■ **Stored items**:
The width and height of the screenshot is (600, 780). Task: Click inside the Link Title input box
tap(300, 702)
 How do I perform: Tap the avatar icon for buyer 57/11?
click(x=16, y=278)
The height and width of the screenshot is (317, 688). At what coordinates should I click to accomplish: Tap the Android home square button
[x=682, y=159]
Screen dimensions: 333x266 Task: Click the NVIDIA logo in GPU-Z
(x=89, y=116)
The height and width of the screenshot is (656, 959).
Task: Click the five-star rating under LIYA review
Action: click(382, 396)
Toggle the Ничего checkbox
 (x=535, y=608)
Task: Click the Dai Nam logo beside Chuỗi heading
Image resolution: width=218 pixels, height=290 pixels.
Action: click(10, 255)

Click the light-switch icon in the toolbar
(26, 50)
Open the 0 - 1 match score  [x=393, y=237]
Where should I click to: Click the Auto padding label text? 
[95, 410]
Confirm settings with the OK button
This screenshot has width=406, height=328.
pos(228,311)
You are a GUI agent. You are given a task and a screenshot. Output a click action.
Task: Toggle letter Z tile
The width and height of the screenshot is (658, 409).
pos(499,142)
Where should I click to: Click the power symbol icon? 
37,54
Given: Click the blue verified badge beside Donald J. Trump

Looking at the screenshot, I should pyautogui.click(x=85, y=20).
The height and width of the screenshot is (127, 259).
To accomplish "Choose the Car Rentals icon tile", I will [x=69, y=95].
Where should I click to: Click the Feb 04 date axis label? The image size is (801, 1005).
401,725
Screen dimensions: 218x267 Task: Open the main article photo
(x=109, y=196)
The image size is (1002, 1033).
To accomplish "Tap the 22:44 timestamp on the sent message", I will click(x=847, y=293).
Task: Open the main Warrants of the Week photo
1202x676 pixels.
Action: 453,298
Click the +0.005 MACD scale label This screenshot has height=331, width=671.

■ **Exercise objective**: An exact copy of every line above is what this asks for.

■ **Answer section**:
The width and height of the screenshot is (600, 780). Task: Click inside the Link Title input box
tap(300, 702)
 How do I perform: Tap the avatar icon for buyer 57/11?
click(x=16, y=278)
The height and width of the screenshot is (317, 688). At what coordinates should I click to accomplish: Tap the Android home square button
[x=682, y=159]
Screen dimensions: 333x266 Task: Click the NVIDIA logo in GPU-Z
(x=89, y=116)
The height and width of the screenshot is (656, 959).
Task: Click the five-star rating under LIYA review
Action: click(382, 396)
Toggle the Ничего checkbox
 (x=535, y=608)
Task: Click the Dai Nam logo beside Chuỗi heading
Image resolution: width=218 pixels, height=290 pixels.
Action: click(10, 255)

Click the light-switch icon in the toolbar
(26, 50)
Open the 0 - 1 match score  [x=393, y=237]
Where should I click to: Click the Auto padding label text? 
[95, 410]
Confirm settings with the OK button
This screenshot has width=406, height=328.
pos(228,311)
You are a GUI agent. You are given a task and a screenshot. Output a click action.
Task: Toggle letter Z tile
The width and height of the screenshot is (658, 409).
pos(499,142)
Where should I click to: Click the power symbol icon? 
37,54
Given: Click the blue verified badge beside Donald J. Trump

Looking at the screenshot, I should pyautogui.click(x=85, y=20).
The height and width of the screenshot is (127, 259).
To accomplish "Choose the Car Rentals icon tile", I will [x=69, y=95].
Where should I click to: Click the Feb 04 date axis label? The image size is (801, 1005).
401,725
Screen dimensions: 218x267 Task: Open the main article photo
(x=109, y=196)
The image size is (1002, 1033).
To accomplish "Tap the 22:44 timestamp on the sent message", I will click(x=847, y=293).
Task: Open the main Warrants of the Week photo
1202x676 pixels.
Action: 453,298
Click the +0.005 MACD scale label This screenshot has height=331, width=671.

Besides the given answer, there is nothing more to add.